Desde las elecciones del 20D y la constitución del Congreso en la undécima y breve legislatura, el Gobierno se ha negado a dar explicaciones sobre la corrupción en Acuamed (Ministerio de Agricultura y Medio Ambiente) a informar de las operaciones militares en el Egeo para el control de los refugiados de la guerra de Siria (Ministerio de Defensa), a dar cuenta de la corrupción en las obras del AVE (Ministerio de Fomento), a explicar la aparición del exministro de Industria y Energía, José Manuel Soria, y de familiares en primer grado del exministro y comisario europeo Miguel Arias Cañete en los 'papeles de Panamá', reveladores de evasión fiscal y, entre otras cuestiones, a explicar la apelación al fondo de reserva de las pensiones (Ministerio de Empleo y Seguridad Social) y a exponer las causas de la prórroga con dos años de anticipación de la concesión en la Ría de Pontevedra a la papelera de la antigua empresa pública Ence, en cuyos puestos directivos y consejo de administración hay varios exministros y exdirigentes del PP.

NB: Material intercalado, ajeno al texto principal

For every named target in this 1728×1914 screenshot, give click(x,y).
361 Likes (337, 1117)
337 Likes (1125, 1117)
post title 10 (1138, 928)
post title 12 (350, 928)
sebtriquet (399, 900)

Tampoco ha dado explicación previa ni ha llevado todavía al Congreso el decreto imponiendo las revalidas previstas en su ley educativa, la LOMCE, pactada con la Conferencia Episcopal. Aunque el presidente en funciones informó del Consejo Europeo tras la decisión de Reino Unido de abandonar la UE, se negó a consultar al Parlamento la política sobre los refugiados de las guerras de Siria, Irak, Libia y el Cuerno de África.

El TC aplica con rigor la resolución de 1982 que declara inhábil todo el mes de agosto, con lo que no cabe esperar dictamen operativo alguno antes del día 30 en que comenzará el pleno de investidura. El alto tribunal nos cuesta 23 millones de euros al año, el triple que la Casa Real en términos presupuestarios, y sus miembros perciben unas retribuciones brutas que van de 156.679 euros anuales en el caso del presidente a 137.740 los magistrados.